# Telemetry
Every HTTP request that ExAtlas makes emits a `:telemetry` event, so you
can wire the library into your existing metrics pipeline without writing
provider-specific code.
## Events
### `[:ex_atlas, <provider>, :request]`
Emitted after every REST, runtime, or GraphQL call.
**Measurements:**
| Key | Type | Value |
| -------- | ------ | ------------------ |
| `status` | int | HTTP status code |
**Metadata:**
| Key | Type | Value |
| -------- | ------ | ------------------------------------------- |
| `api` | atom | `:management` / `:runtime` / `:graphql` |
| `method` | atom | `:get` / `:post` / `:delete` / ... |
| `url` | string | Full request URL |
### `[:ex_atlas, :fly, :token, :acquire]` (span)
`:start` / `:stop` / `:exception` events around every
`ExAtlas.Fly.Tokens.get/1` call. Measure cache-hit rate, CLI acquisition
latency, and resolution failures.
**`:stop` metadata:**
| Key | Type | Value |
| ---------- | ------ | -------------------------------------------------------------------------------------- |
| `app` | string | Fly app name |
| `source` | atom | `:ets` / `:storage` / `:config` / `:cli` / `:manual` / `:none` (resolution failed) |
| `acquirer` | atom | `:facade` (cross-process ETS fast-path hit) / `:app_server` (slow path or coalesced) |
Measurements follow the standard `:telemetry.span/3` shape (`system_time`
on `:start`, `duration` + `monotonic_time` on `:stop`).
### Reading `source` + `acquirer` together
- `source: :ets, acquirer: :facade` — pure fast-path cache hit. No mailbox
round-trip. This is what you want for the vast majority of requests once
caches are warm.
- `source: :ets, acquirer: :app_server` — **coalescing success**. The caller
entered the AppServer mailbox, and by the time `handle_call` ran, a
concurrent first-mover had already filled ETS. Mostly seen during
cold-start thundering herds; proves the per-app serialization is coalescing
CLI calls.
- `source: :cli, acquirer: :app_server` — first-in-line caller doing the
actual `fly tokens create readonly` work. One of these per app per cold
start (plus expiries).
- `source: :storage, acquirer: :app_server` — ETS empty but DETS storage
had a valid token. Expect a burst of these right after VM restart.

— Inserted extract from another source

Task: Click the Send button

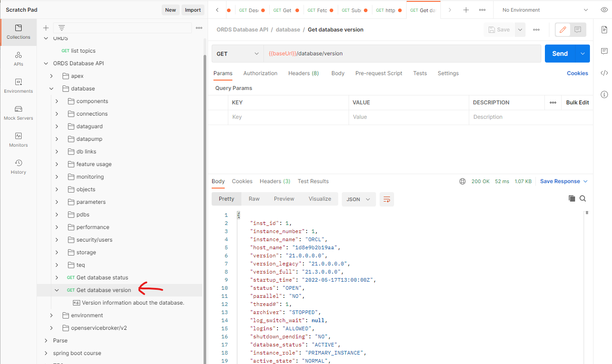Action: point(560,54)
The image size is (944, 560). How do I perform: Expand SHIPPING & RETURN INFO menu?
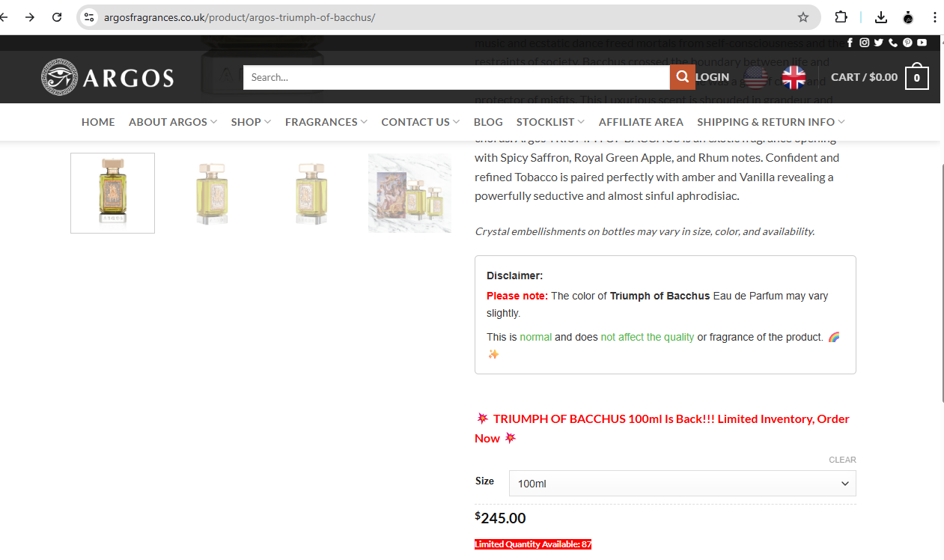[771, 122]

- `source: :none, acquirer: :app_server` — full resolution chain miss.
Worth alerting on if sustained.
### `[:ex_atlas, :fly, :logs, :fetch]` (span)
`:start` / `:stop` / `:exception` around `ExAtlas.Fly.Logs.Client.fetch_logs/3`.

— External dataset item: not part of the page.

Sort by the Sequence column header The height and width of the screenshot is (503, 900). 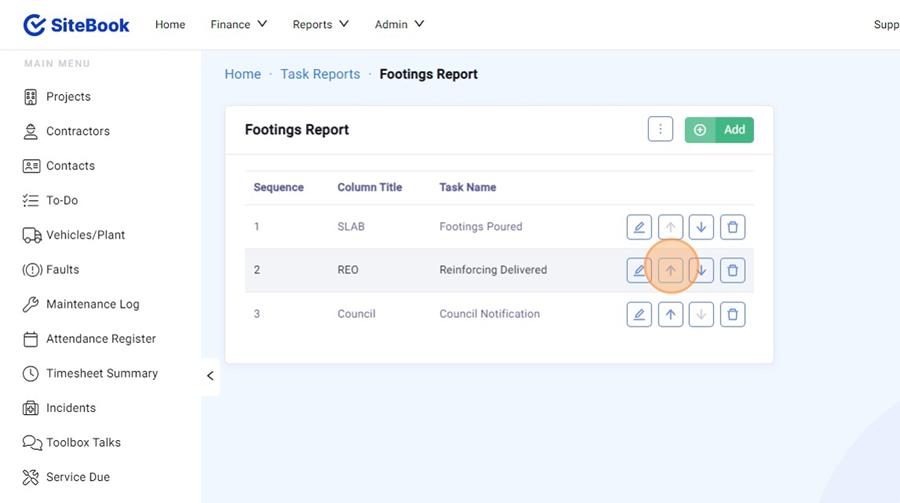(278, 187)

Emitted regardless of whether you call `fetch_logs/3` directly or go
through `fetch_logs_with_retry/2`.
**`:stop` metadata:**
| Key | Type | Value |
| -------- | ------ | ---------------------------- |
| `app` | string | Fly app name |
| `status` | term | `:ok` / `{:error, reason}` |
| `count` | int | Number of entries returned |
Log line content is never included in metadata — Fly log bodies may
contain bearer tokens, and we do not want them flowing into a metrics
pipeline.
### `[:ex_atlas, :fly, :deploy, :line]` and `[:ex_atlas, :fly, :deploy, :exit]`
Two events from `ExAtlas.Fly.Deploy.stream_deploy/3`:
- `:line` fires once per non-empty output line. `measurements: %{count: 1}`
so a Counter reporter sums to total lines.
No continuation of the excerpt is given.